When a line of the entries contains "computer", please list that line.

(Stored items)
▬▬▬
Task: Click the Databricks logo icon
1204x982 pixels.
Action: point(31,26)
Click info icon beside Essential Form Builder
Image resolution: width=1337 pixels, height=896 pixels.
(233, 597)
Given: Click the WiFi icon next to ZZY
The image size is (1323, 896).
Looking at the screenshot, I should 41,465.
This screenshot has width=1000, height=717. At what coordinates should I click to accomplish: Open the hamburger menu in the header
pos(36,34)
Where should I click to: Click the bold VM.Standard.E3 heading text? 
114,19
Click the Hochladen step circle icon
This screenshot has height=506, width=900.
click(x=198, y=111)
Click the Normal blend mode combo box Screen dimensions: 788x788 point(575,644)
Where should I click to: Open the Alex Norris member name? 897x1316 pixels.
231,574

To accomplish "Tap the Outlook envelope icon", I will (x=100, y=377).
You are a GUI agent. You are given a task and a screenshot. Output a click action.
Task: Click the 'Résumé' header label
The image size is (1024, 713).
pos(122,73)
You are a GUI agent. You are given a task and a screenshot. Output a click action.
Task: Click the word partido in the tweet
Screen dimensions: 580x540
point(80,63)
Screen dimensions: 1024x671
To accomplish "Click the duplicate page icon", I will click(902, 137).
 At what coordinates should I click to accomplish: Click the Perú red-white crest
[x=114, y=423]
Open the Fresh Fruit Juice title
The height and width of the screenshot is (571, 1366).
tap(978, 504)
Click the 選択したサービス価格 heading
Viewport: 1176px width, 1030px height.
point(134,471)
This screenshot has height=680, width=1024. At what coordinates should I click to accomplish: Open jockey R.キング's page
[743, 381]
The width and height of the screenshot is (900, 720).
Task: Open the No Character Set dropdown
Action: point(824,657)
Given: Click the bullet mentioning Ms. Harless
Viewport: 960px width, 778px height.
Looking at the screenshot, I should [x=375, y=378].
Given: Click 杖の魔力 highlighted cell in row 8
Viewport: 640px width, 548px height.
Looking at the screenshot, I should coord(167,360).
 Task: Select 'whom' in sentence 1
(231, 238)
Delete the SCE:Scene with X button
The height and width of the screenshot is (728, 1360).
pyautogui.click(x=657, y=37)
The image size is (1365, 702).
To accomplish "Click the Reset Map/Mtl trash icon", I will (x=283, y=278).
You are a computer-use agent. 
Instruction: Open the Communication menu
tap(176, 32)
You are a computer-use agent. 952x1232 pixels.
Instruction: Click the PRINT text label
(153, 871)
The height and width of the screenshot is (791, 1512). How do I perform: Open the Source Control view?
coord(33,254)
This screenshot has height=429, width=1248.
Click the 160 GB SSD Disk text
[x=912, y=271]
▬▬▬
# REPLY
You are a computer-use agent. 
You are a computer-use agent. 952x1232 pixels.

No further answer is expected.